[RECORDED DATA]:
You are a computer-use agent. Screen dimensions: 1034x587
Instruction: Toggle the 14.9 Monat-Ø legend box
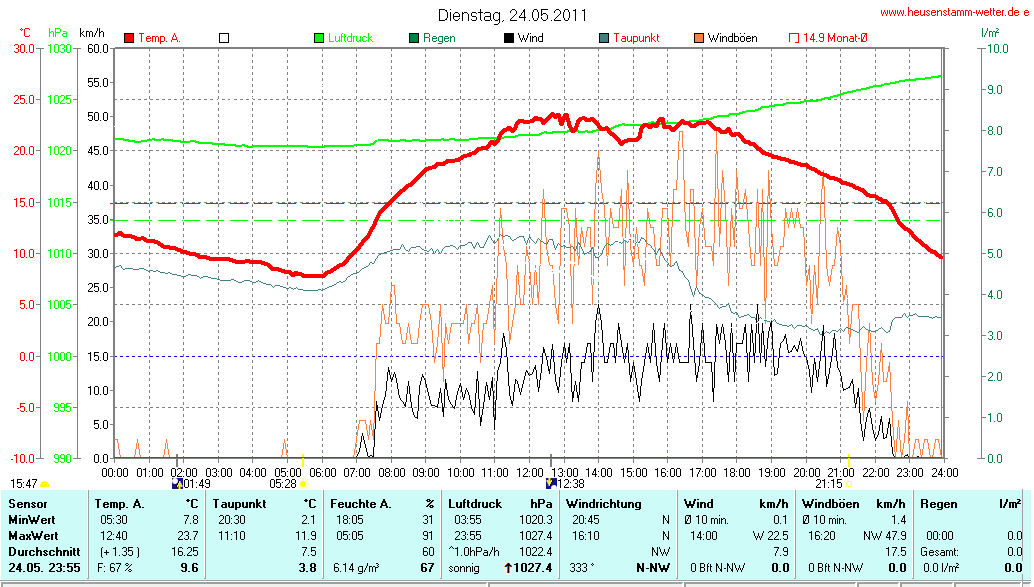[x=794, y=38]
---
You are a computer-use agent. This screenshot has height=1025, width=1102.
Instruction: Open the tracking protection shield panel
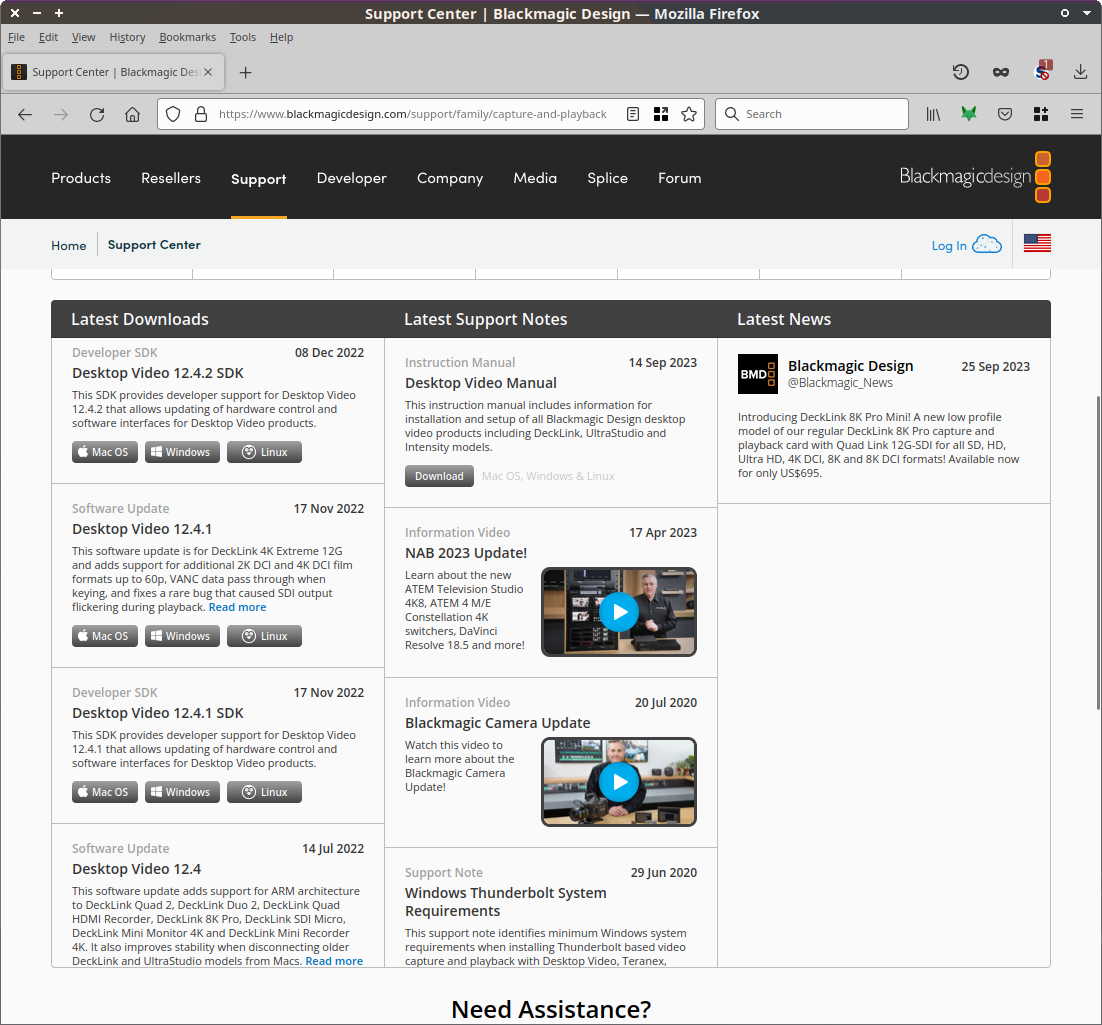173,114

[WHAT YOU ARE ASKED TO DO]:
Lines, not occurrences, are what count: report how many lines of the records above include the word "agent", and nothing else.

[ANSWER SPACE]:
2